Germany has probably been the most-often-made guess. To guess “Germany” in this kind of guessing game is to stay close to the trunk and not venture out too far on any limb, since Germany is, in many ways, a meshing together of several smaller, more-organic “nations” united by a language. Accordingly, a wide range of European “looks” are at home in Germany. (Chancellor Conrad Adenauer had a very exotic look. I wonder how he’d have fared in this guessing game. I wouldn’t guess Germany.)
The most specific was from a German young man who narrowed it down to a state (Bundesland) of Germany. This German’s name and face I’ve long forgotten, but I can still hear his answer in my mind. He said I’d best fit in Niedersachsen [Lower Saxony]. Wait. Now that I think of it, it may have been Mecklenburg-Vorpommern. It was one of those. I’m sure it was on the water (see below) and I’m sure it wasn’t Schleswig-Holstein (a German state that some of my Danish ancestors found themselves in, against their will, after Denmark bungled a war in the 1800s and lost territory).
It’s easy to make fun of this kind of thing. “How can you narrow down someone’s ‘look’ to a specific state in the Federal Republic of Germany? That’s crazy.” I remember thinking, though, You know what? The geographic centroid of my ancestors’ places of origin probably *is* around about that state. There was no way he could’ve known any such a thing, about me, someone he’d just met that very day, and before I told him anything. He guessed it from sight alone. Impressive, I say. Impressive. On the below map, his guess was either the top red state (Niedersachsen) or the top blue state (Mecklenburg-Vorpommern). The more I think, the more I lean towards Niedersachsen. Yes, I’m 90% sure it was Niedersachsen.

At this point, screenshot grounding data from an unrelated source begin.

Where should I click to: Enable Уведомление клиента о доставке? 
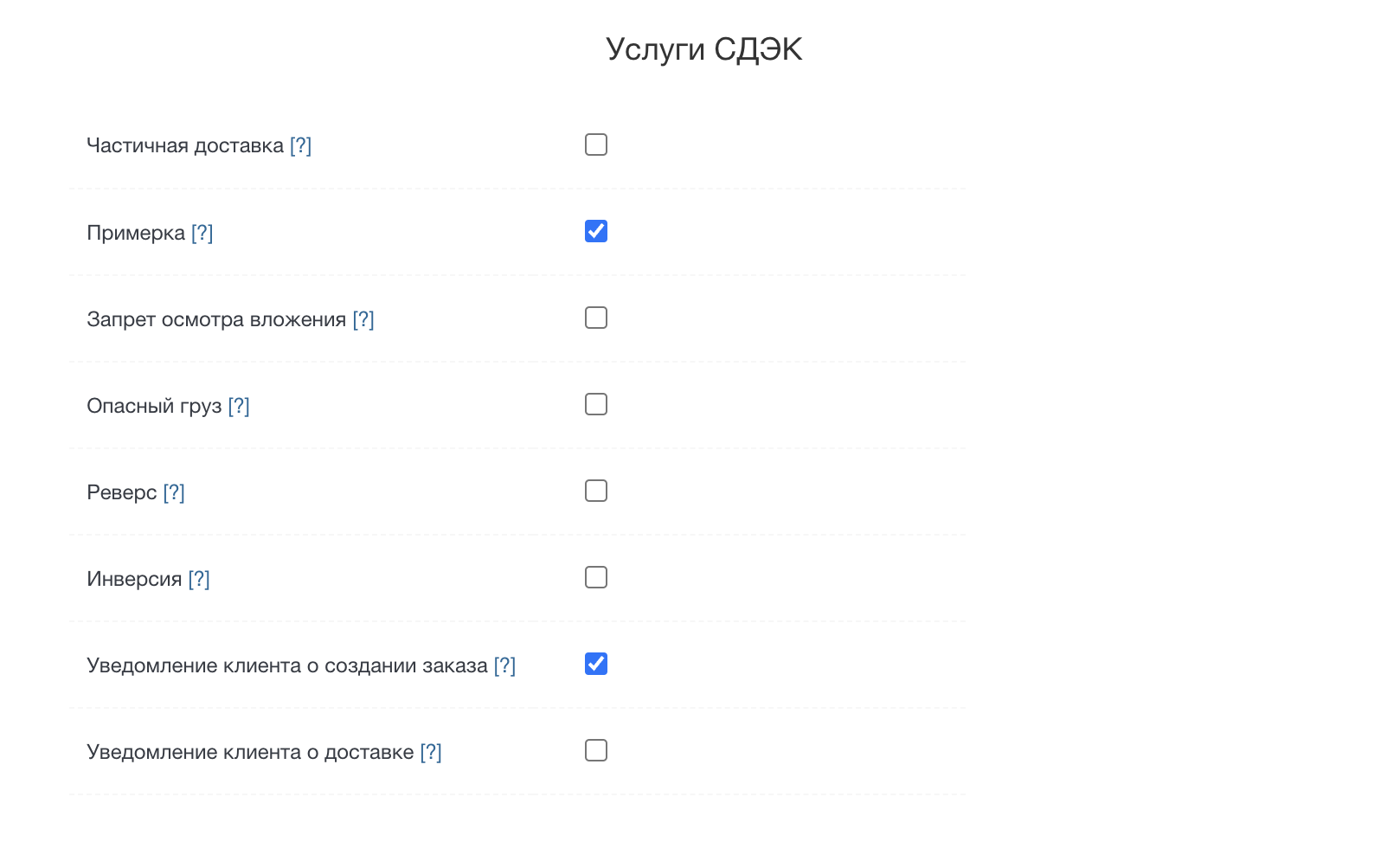coord(595,751)
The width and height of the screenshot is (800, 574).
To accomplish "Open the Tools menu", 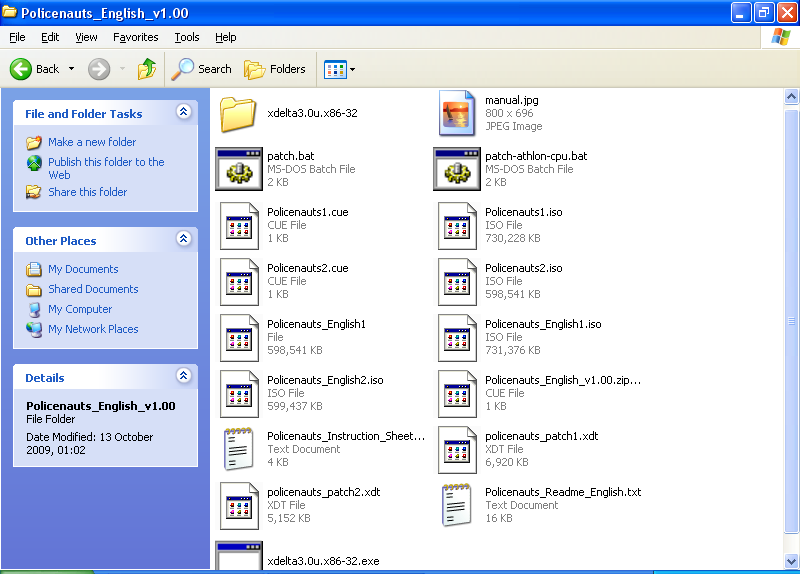I will [x=187, y=37].
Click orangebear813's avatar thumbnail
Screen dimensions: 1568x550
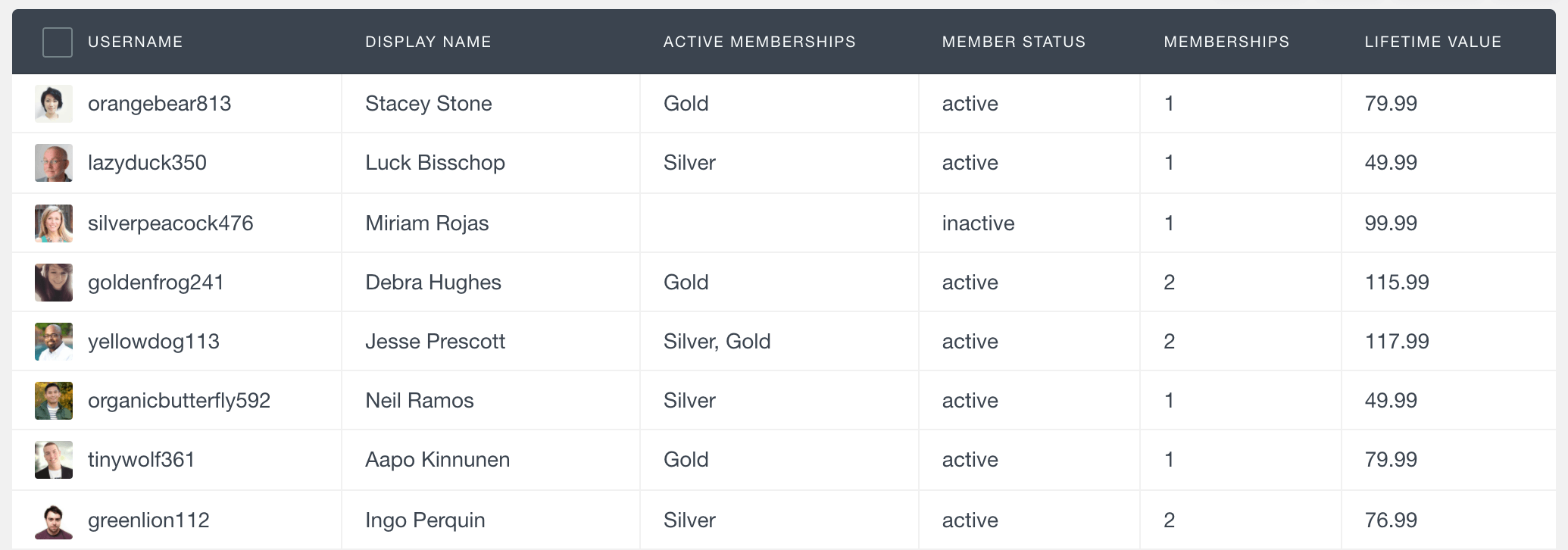tap(54, 104)
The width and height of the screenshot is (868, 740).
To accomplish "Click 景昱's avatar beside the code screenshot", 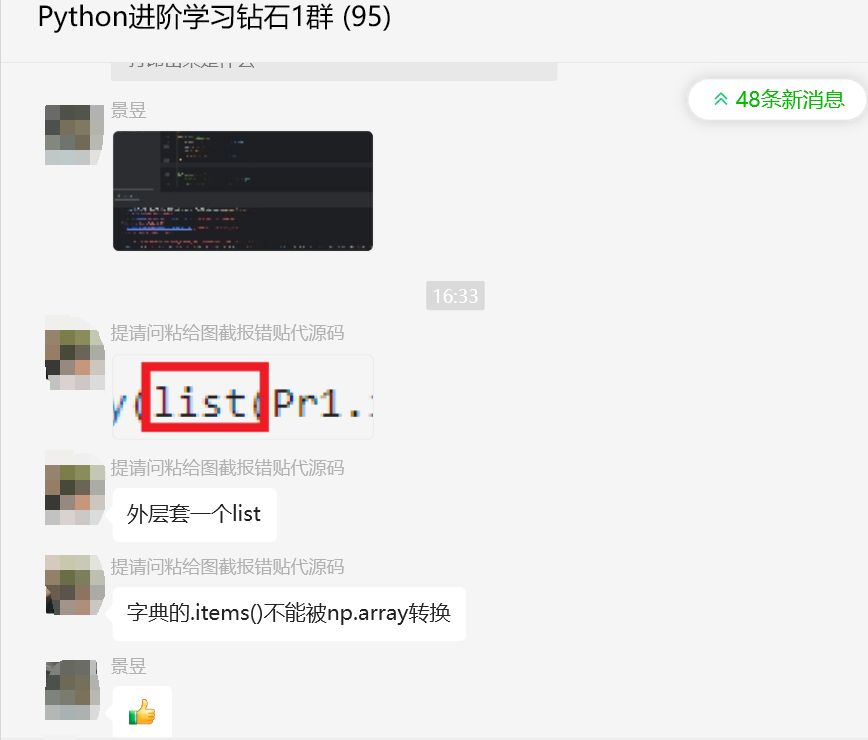I will (x=74, y=134).
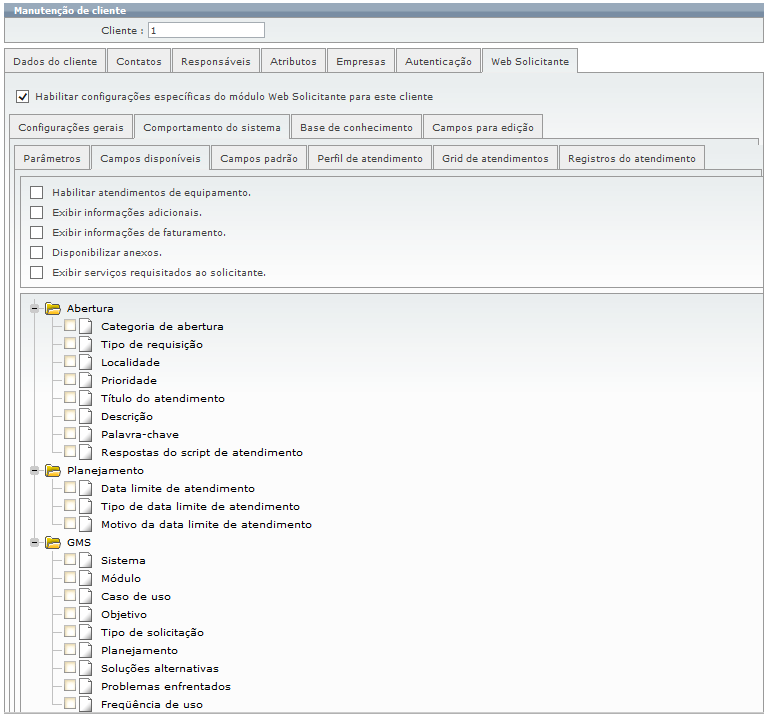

There is also this. I hardly recall any case at all in Germany of someone in public speaking to me in English straight away. Always German. This was not the case for other White Americans I knew. I recall one American friend, B.A. We attended the same university in the USA, even, but met in Germany. He was what in physical anthropology is called the Atlantid type (that black-haired British Isles type). That sort of face is rare in Germany, the sign of a likely foreigner, probably an English-speaking one. I recall that when Germans saw B.A., they tended to use English. Not always, but sometimes. Then there was the case of the girl who spoke to me in German and asked whether I was showing B.A. around Germany! She said something like “It’s lucky he has you to show him around.” She thought I was a native German. (I think I have related this story on these pages before.) In fact, we were both foreigners and had similar levels of German; mine was better, but not by that much. (There was also the case of I.S., a Polish friend, whose German was much better than mine. In her time there in the 2000s, she said Germans would ask her “Sind Sie aus dem Osten?” or “Are you from the East?”).
Germans are very nice and will very often address someone whom they believe to be a native English speaker in English, even in Germany. In many other countries, language of address in public can be a more delicate matter with “political” implications. Estonia was such a country. Kazakhstan was. Malaysia is. In a very different way, Korea is, too.